> _ENTRIES PROVIDED_
-------
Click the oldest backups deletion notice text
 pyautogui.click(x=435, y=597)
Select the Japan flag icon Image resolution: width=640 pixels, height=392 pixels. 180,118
-------
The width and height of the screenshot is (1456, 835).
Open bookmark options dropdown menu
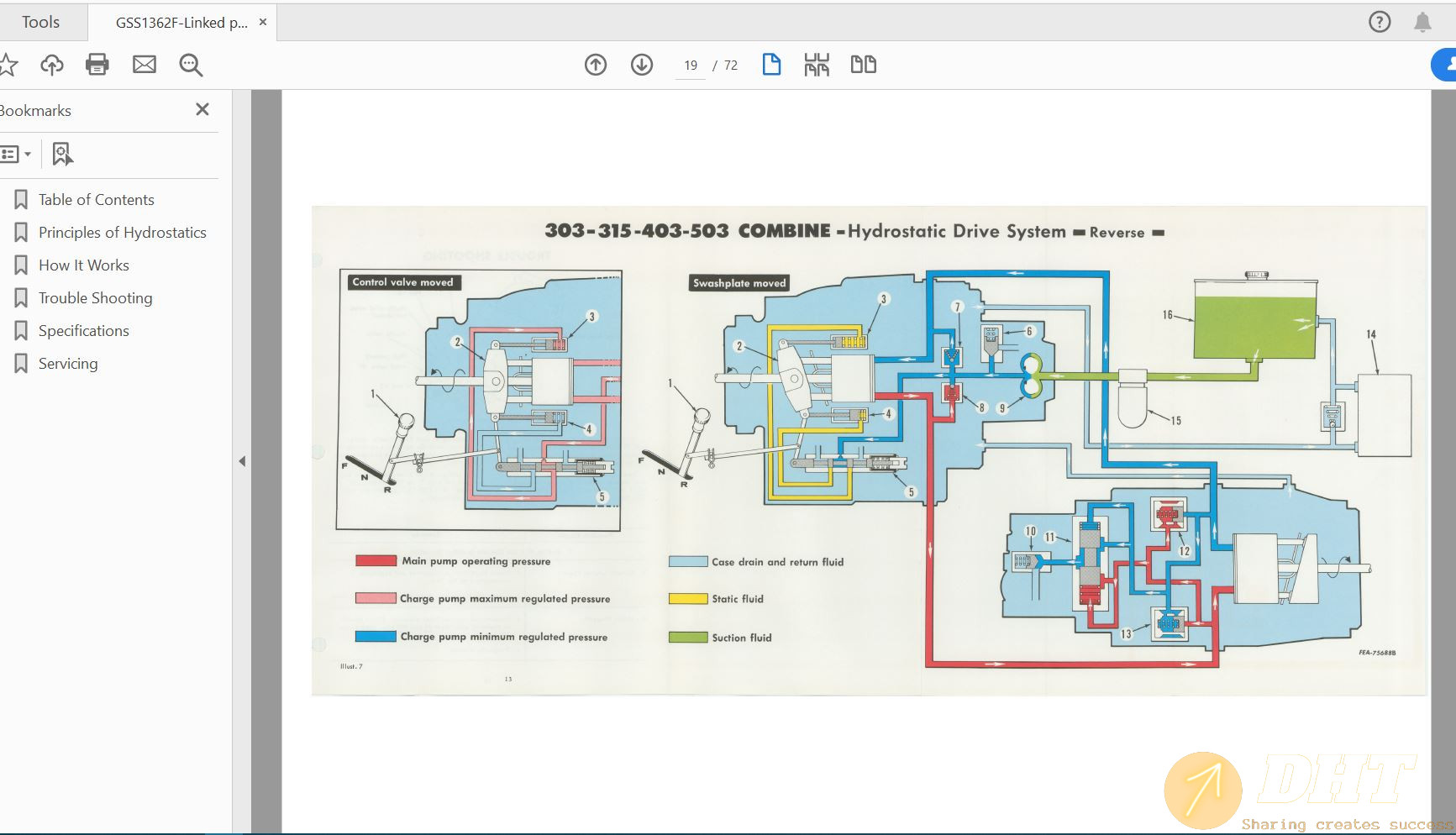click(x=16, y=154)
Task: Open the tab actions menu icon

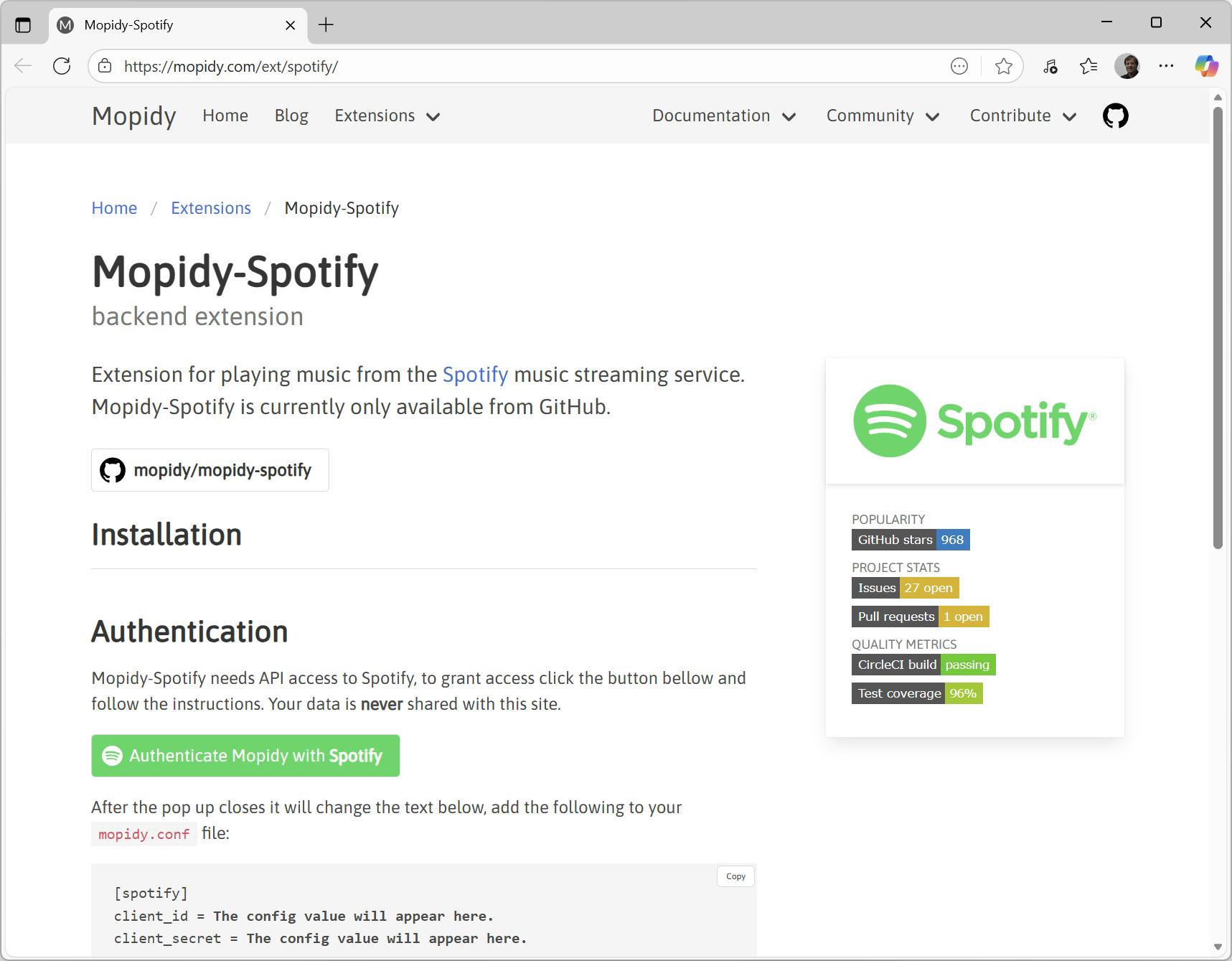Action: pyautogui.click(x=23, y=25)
-------
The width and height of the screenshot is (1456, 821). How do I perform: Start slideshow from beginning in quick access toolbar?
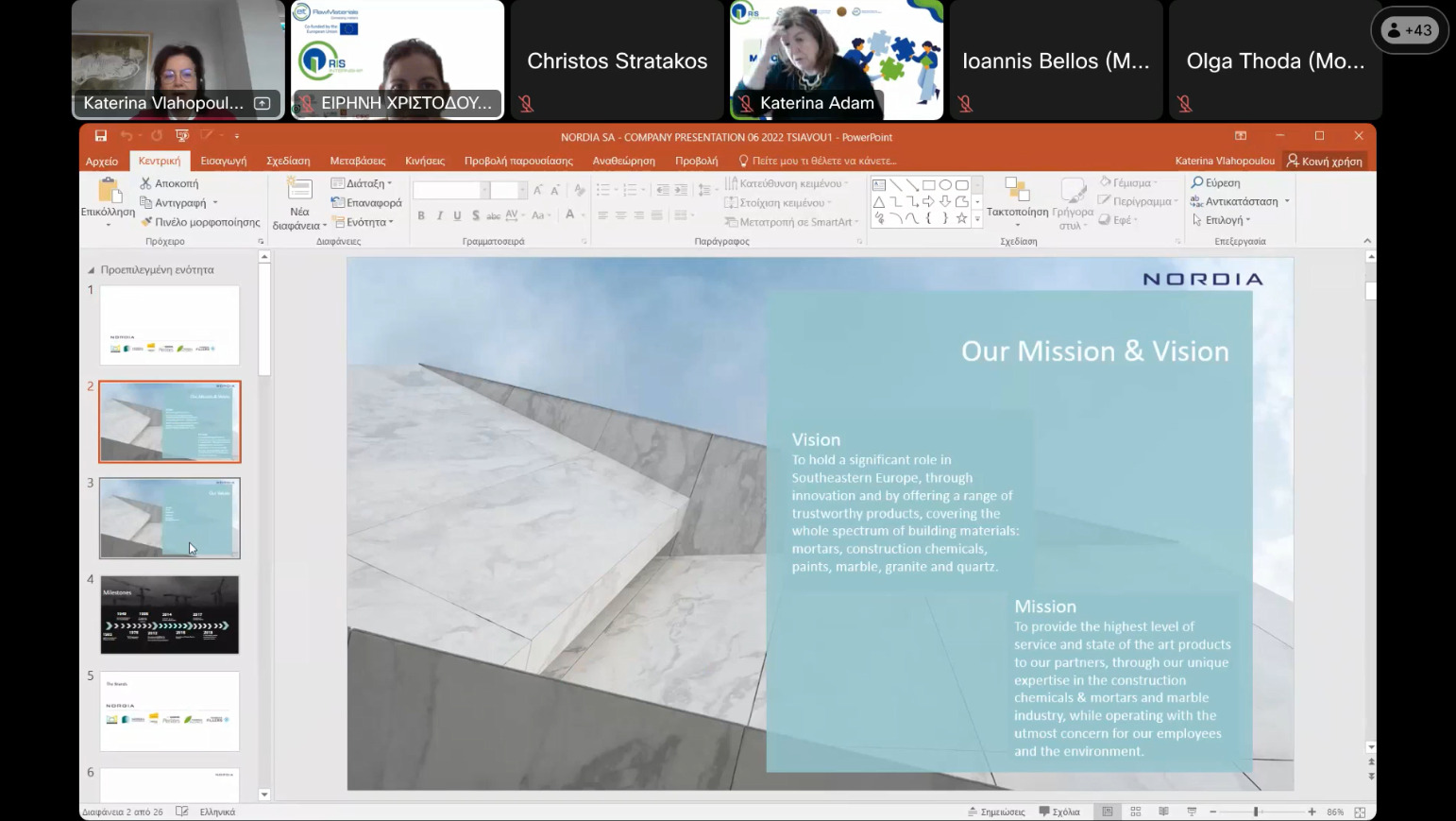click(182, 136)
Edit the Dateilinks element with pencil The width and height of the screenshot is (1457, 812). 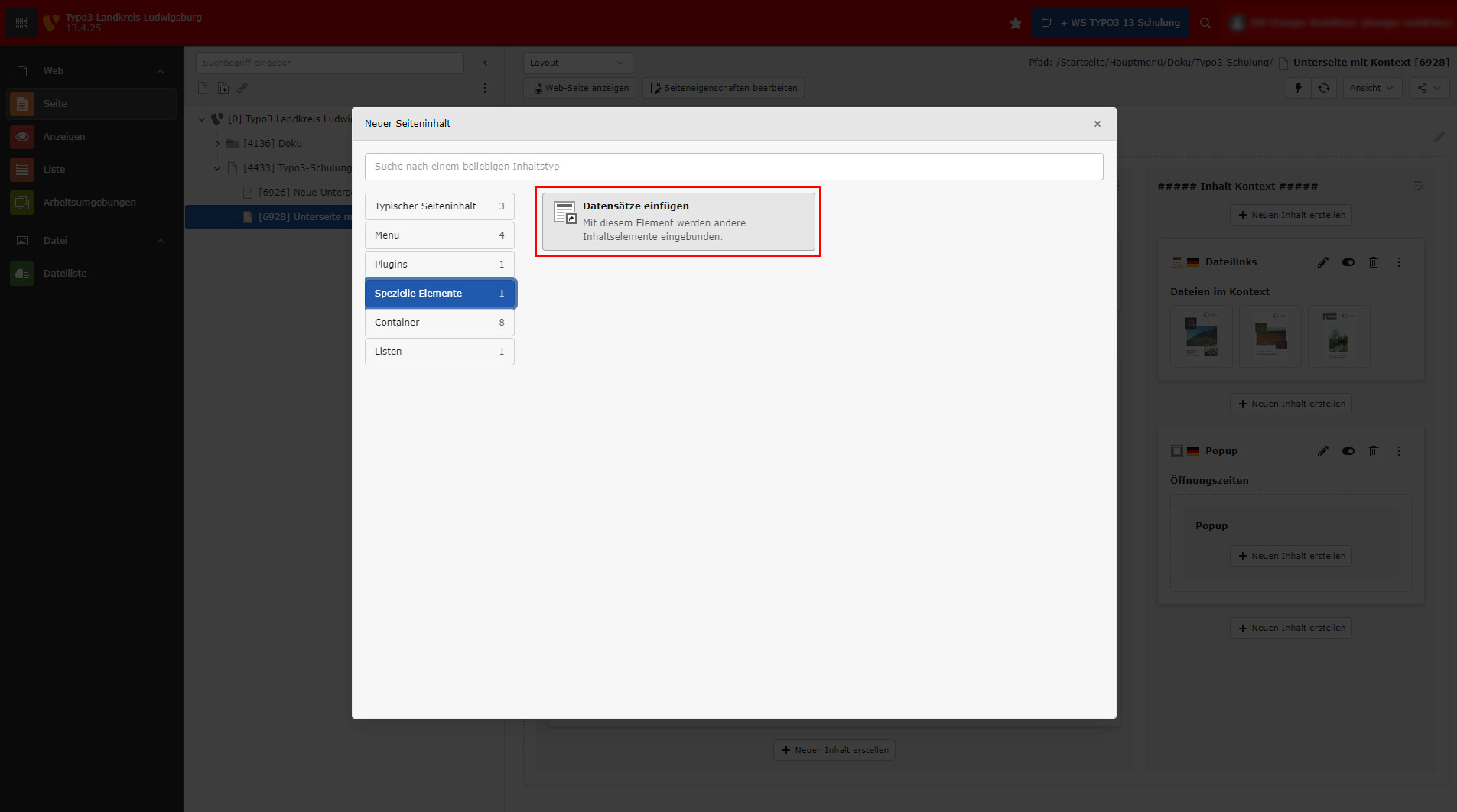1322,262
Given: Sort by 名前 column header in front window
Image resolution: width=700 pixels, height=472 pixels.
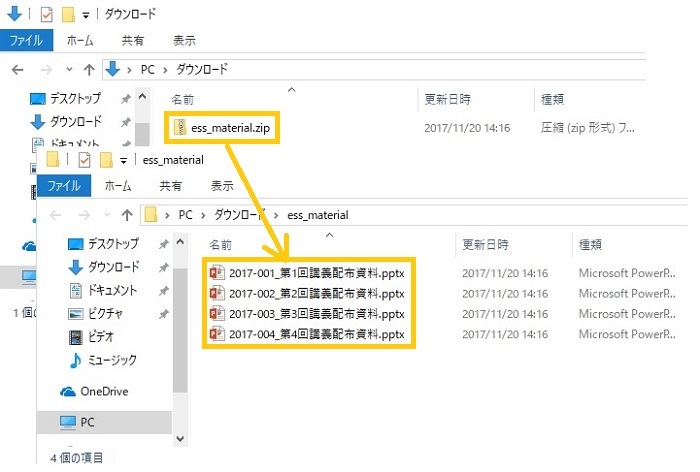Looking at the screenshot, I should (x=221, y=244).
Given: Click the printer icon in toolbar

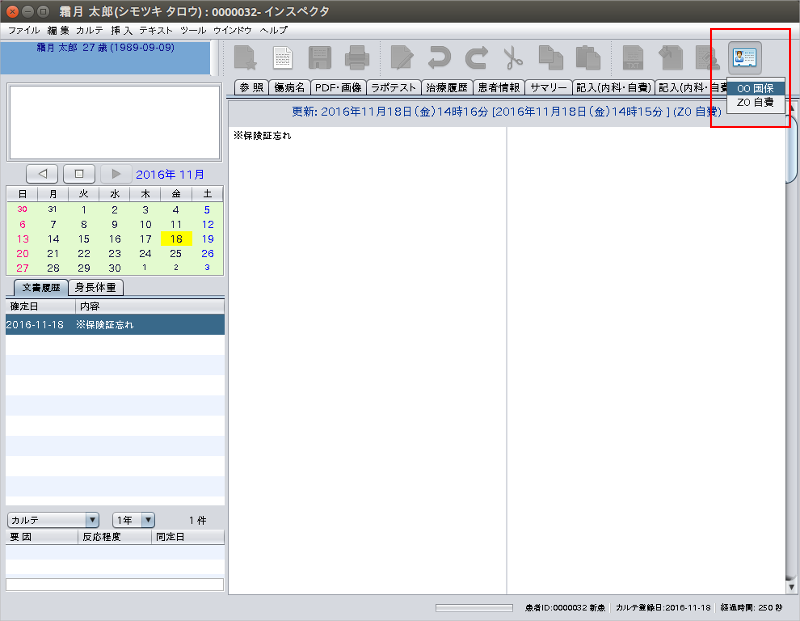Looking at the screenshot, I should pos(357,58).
-------
> _ACTIVITY_
Beginning at the line with "Click the oldest backups deletion notice text" and stopping after the line with "Select the Japan", please write out every line of the data above exactly and nothing else.

> _OUTPUT OF THE EXERCISE_
Click the oldest backups deletion notice text
 pyautogui.click(x=435, y=597)
Select the Japan flag icon Image resolution: width=640 pixels, height=392 pixels. 180,118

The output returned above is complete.